Avoiding mistakes after raising capital: how founders can dodge the post-raise sprawl trap
Adam Reynolds, Co‑Founder & Managing Partner at ISH, explains how startups can avoid common post-funding pitfalls and scale sustainably.
Imagine you're a football manager taking over a club. You've got fresh backing, a bigger budget than you've ever had, and a mandate to get results. You want to prove you’re the right choice – and fast. So you splash the cash. Marquee signings, revamped coaching staff, upgraded facilities, all moves that clearly signal your ambition.
It’s a familiar playbook. Chelsea burned through over £1 billion after their 2022 takeover. The squad was bloated, the results weren’t coming, and the board started asking hard questions. It wasn’t momentum. It was misdirection. And it's a trap founders all too often fall into after securing investment.
The moment the funds hit the account, the instinct is to go big – new hires, new markets, new products – everything feels within reach. But here’s the reality. Spreading yourself too thin once you've secured investment is the fastest way to drain your runway and derail your growth.
We’ve seen it happen all too often. One software firm doubled its headcount within a year of raising and poured money into product development for fancy features customers hadn’t asked for. They exhausted their reserves, morale dipped, and they had to downsize. That’s the post‑raise sprawl trap in action. Momentum diffused across too many initiatives, leaving the core business no stronger than before.
Post‑funding mistakes
Founder psychology: with capital in the bank, it feels safer to hedge bets by doing everything at once, trying to prove the investment was justified. But activity doesn’t equal impact. Being busy isn’t the same as building momentum – it just spreads mediocrity.
Vanity projects: high‑profile hires, bulk‑buy branded swag, and luxury retreats look good on LinkedIn but rarely move the needle. We’ve seen companies pour six figures into a flagship event that generated buzz but no pipeline. That money would’ve been better spent automating billing or tightening customer onboarding.
Investor pressure: VC and PE models, built on a portfolio approach, push for hyper-growth at the expense of sustainability. Back ten companies, hope one or two hit unicorn status, and accept the majority will fail. That pressure filters down to founders, who are encouraged to chase growth at all costs.
The answer isn’t austerity. It’s deliberate restraint. That doesn’t mean doing less for the sake of it. It means doing the right things, at the right time, in the right order. That means discipline, not hype.
Disciplined growth strategies
At ISH, we’ve sat in the founder’s seat, faced the same pressures, and built companies through to successful exits. That’s why when we work with portfolio businesses, we roll up our sleeves and help apply discipline in five practical ways. Each keeps focus tight, growth paced, and spending deliberate.
1. Anchor around three to five priorities
Pick three to five priorities that, if executed well, will truly move the needle. Everything else is noise. One founder we worked with resisted the urge to chase every shiny opportunity and instead focused on product refinement, customer success, and a single new market. That clarity meant every hire and every pound spent was aligned.
2. Sequence, don’t scatter
Expansion works when it’s staged. Scattergun expansion just creates chaos. The firms that thrive are the ones that resist the urge to do it all and instead build momentum step by step.

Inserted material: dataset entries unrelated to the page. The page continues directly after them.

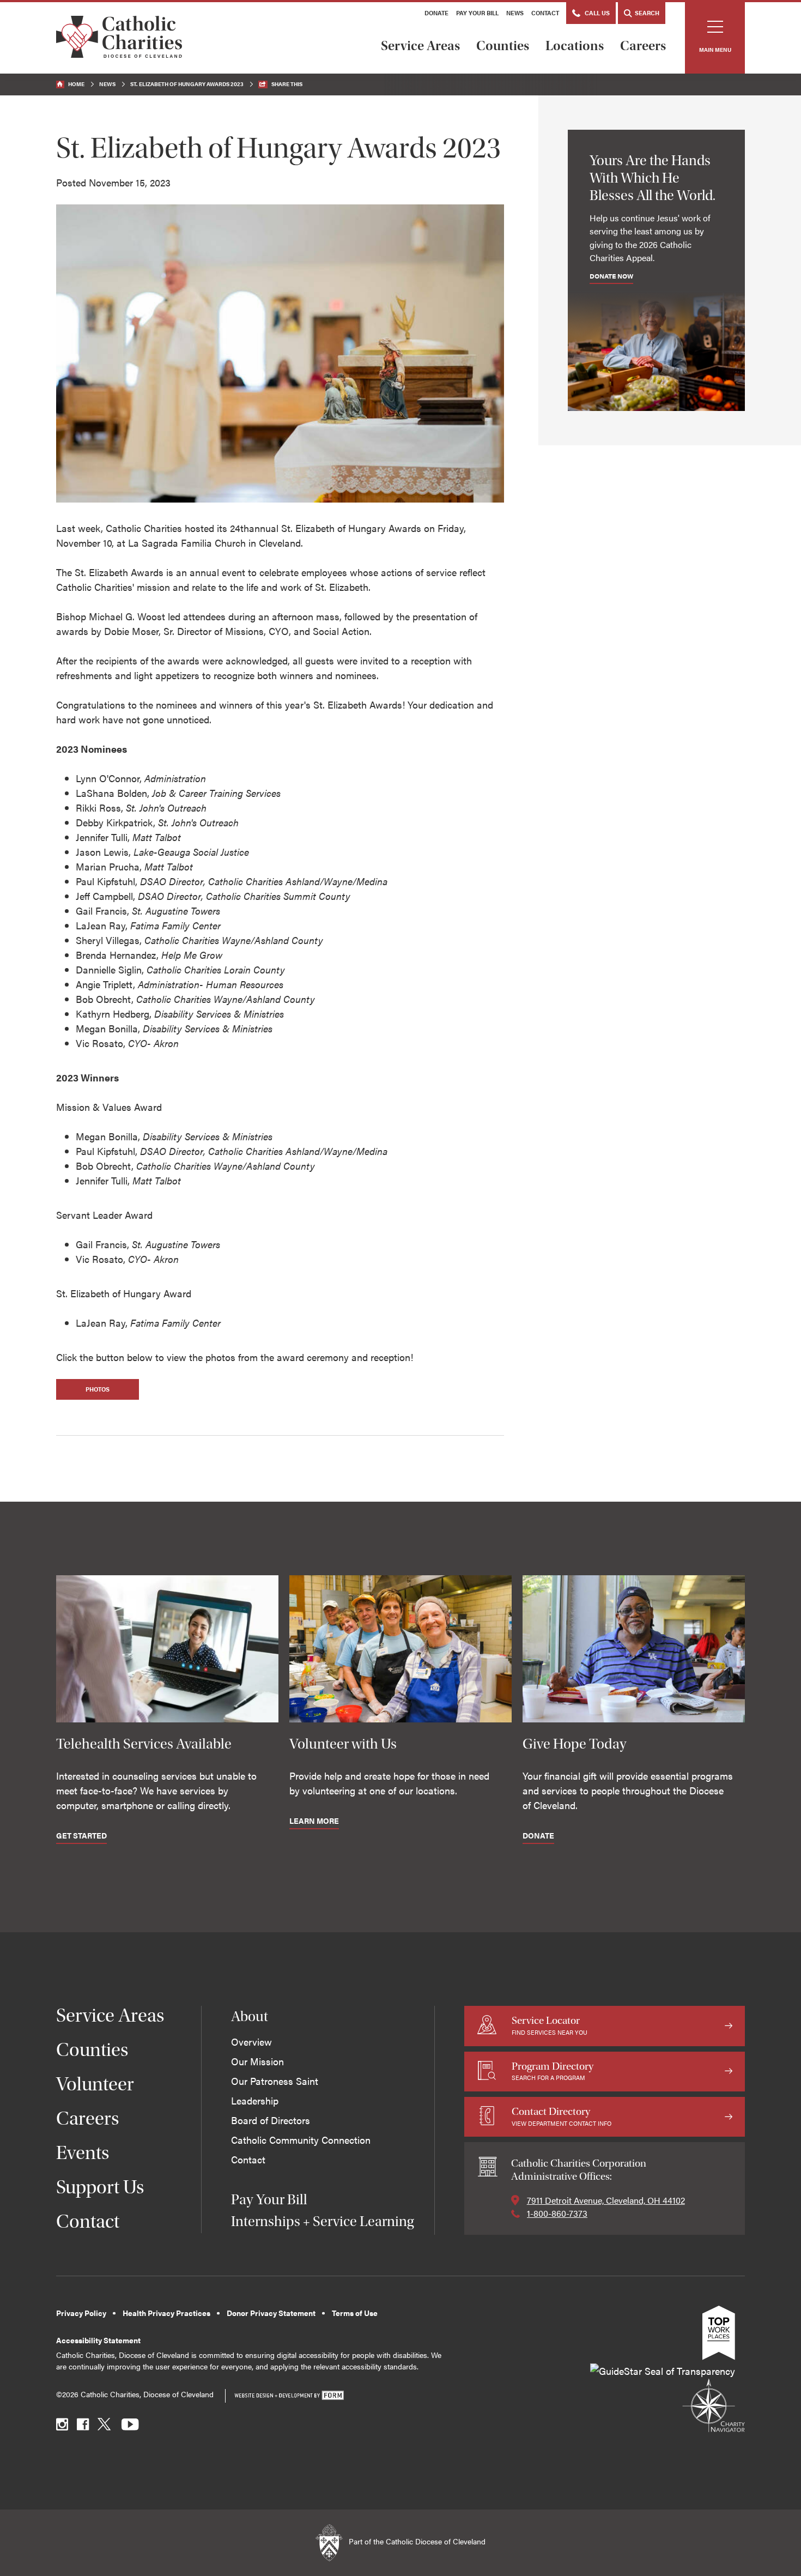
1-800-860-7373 (557, 2213)
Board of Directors (270, 2120)
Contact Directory (561, 2116)
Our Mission (257, 2061)
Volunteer (95, 2084)
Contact (545, 13)
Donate (436, 13)
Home (76, 84)
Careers (643, 45)
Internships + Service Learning (322, 2221)
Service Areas (420, 45)
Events (83, 2153)
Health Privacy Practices (166, 2313)
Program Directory (552, 2071)
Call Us (596, 13)
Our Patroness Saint (274, 2081)
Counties (502, 45)
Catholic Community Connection (301, 2139)
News (515, 13)
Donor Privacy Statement (271, 2313)
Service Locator (549, 2025)
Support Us (100, 2187)
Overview (251, 2041)
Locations (574, 45)
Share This (286, 84)
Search (646, 13)
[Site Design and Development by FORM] (288, 2396)
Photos (98, 1389)
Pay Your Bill (477, 13)
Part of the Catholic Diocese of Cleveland (416, 2542)
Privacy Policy (81, 2313)
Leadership (254, 2100)
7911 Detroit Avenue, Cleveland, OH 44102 (606, 2200)
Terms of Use (355, 2313)
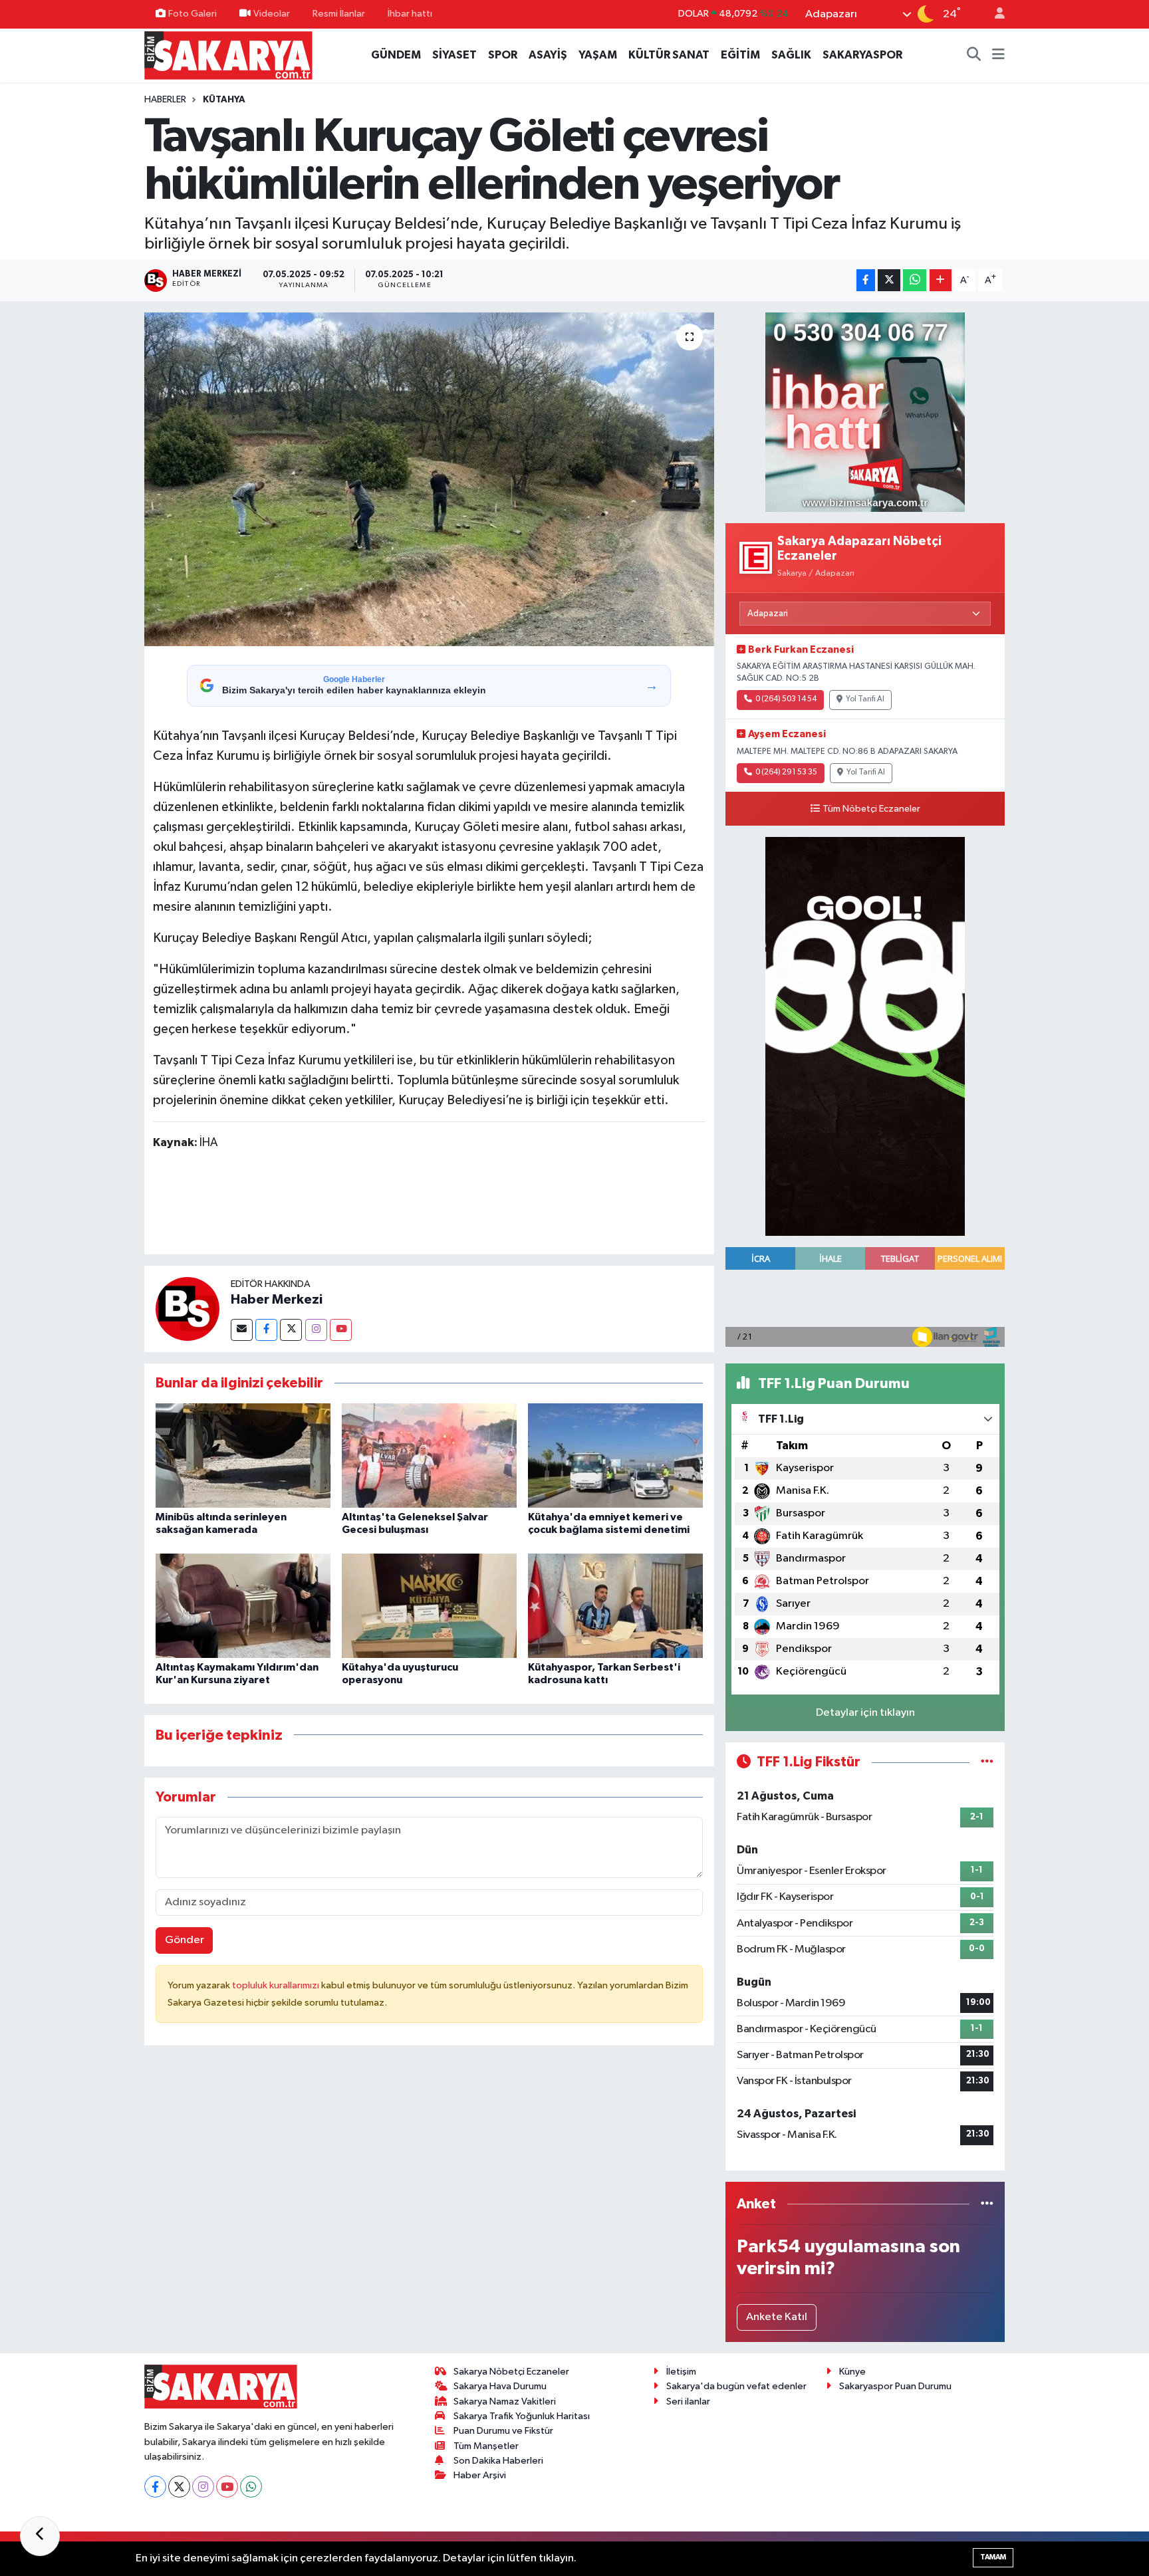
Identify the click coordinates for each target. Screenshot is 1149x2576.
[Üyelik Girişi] (994, 14)
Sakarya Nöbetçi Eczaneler (511, 2372)
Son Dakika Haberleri (498, 2461)
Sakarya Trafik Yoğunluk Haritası (521, 2416)
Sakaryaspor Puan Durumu (895, 2386)
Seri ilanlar (688, 2401)
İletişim (681, 2372)
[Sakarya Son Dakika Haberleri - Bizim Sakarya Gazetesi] (228, 55)
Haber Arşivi (479, 2475)
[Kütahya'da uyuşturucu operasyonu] (429, 1605)
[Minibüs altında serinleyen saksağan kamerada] (243, 1455)
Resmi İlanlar (339, 14)
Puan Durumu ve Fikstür (503, 2431)
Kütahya (224, 99)
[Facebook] (266, 1330)
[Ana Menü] (998, 55)
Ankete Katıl (776, 2317)
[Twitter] (291, 1330)
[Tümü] (987, 2204)
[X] (179, 2487)
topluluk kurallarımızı (276, 1985)
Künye (852, 2372)
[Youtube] (341, 1330)
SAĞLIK (791, 54)
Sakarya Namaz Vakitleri (504, 2401)
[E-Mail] (242, 1330)
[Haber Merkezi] (187, 1308)
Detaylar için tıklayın (865, 1712)
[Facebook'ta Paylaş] (865, 280)
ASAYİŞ (548, 54)
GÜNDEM (396, 54)
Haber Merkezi (276, 1299)
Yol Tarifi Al (865, 699)
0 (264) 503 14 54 (786, 699)
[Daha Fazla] (941, 280)
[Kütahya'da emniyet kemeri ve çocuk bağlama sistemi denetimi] (615, 1455)
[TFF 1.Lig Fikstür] (987, 1762)
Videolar (271, 14)
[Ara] (974, 55)
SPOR (502, 54)
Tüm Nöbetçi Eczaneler (871, 809)
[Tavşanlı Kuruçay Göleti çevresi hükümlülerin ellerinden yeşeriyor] (429, 479)
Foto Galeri (192, 14)
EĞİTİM (740, 54)
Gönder (184, 1940)
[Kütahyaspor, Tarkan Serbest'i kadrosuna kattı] (615, 1605)
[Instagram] (316, 1330)
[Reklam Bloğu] (865, 411)
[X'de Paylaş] (889, 280)
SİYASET (454, 54)
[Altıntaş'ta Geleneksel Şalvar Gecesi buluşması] (429, 1455)
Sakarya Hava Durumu (500, 2386)
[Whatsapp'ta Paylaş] (914, 280)
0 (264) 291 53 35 (786, 772)
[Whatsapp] (251, 2487)
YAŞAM (597, 54)
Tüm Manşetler (486, 2446)
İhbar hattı (410, 14)
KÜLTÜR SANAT (668, 54)
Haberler (165, 99)
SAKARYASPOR (862, 54)
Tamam (993, 2557)
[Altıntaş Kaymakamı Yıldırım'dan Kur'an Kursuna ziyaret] (243, 1605)
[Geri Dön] (40, 2536)
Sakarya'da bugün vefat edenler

We recommend balancing McKinsey’s Three Horizons of Growth as a pacing tool – it’s not a rigid framework, but a way to think about prioritising:
- Horizon 1 focuses on improving performance to maximise the remaining value, protecting and optimising the core
- Horizon 2 extends into adjacencies, encompassing emerging opportunities and building momentum
- Horizon 3 keeps the vision alive; it explores transformational bets and ideas for profitable growth down the road
3. Write a Not Doing list
Strategy is as much about what you won’t do as what you will. Agree as a leadership team on the distractions you’ll consciously ignore for the next 12 months. One founder we worked with literally taped their ‘Not Doing List’ to the office wall. It became a daily reminder to stay focused.
4. Build a cadence of ruthless re‑prioritisation
Quarterly reviews aren’t just for investors. They’re your chance to ask: Is this initiative delivering? Is it still the best use of capital? Discipline means being honest enough to kill projects that aren’t working, even if they’re your pet idea.
5. Spend like it’s your own money
Because in a sense, it is. Every pound you burn is equity you’ve given away. Before signing off on that £150k hire, new office, or flagship event, ask yourself: Would we do this if it were coming out of our own pocket?
Closing play
Think of post-raise decisions as stepping into the shoes of a new manager. What matters isn’t hype, noise, or speed – it’s building a squad that actually wins. Success comes from clear priorities, well-sequenced plays, and a strategy that compounds. All of which require discipline.
Securing investment isn’t a badge of honour. It’s a responsibility. Years of experience have shown that founders who win focus on deliberate execution and treat growth as cumulative – not explosive – avoiding the sprawl trap and building resilient, enduring companies.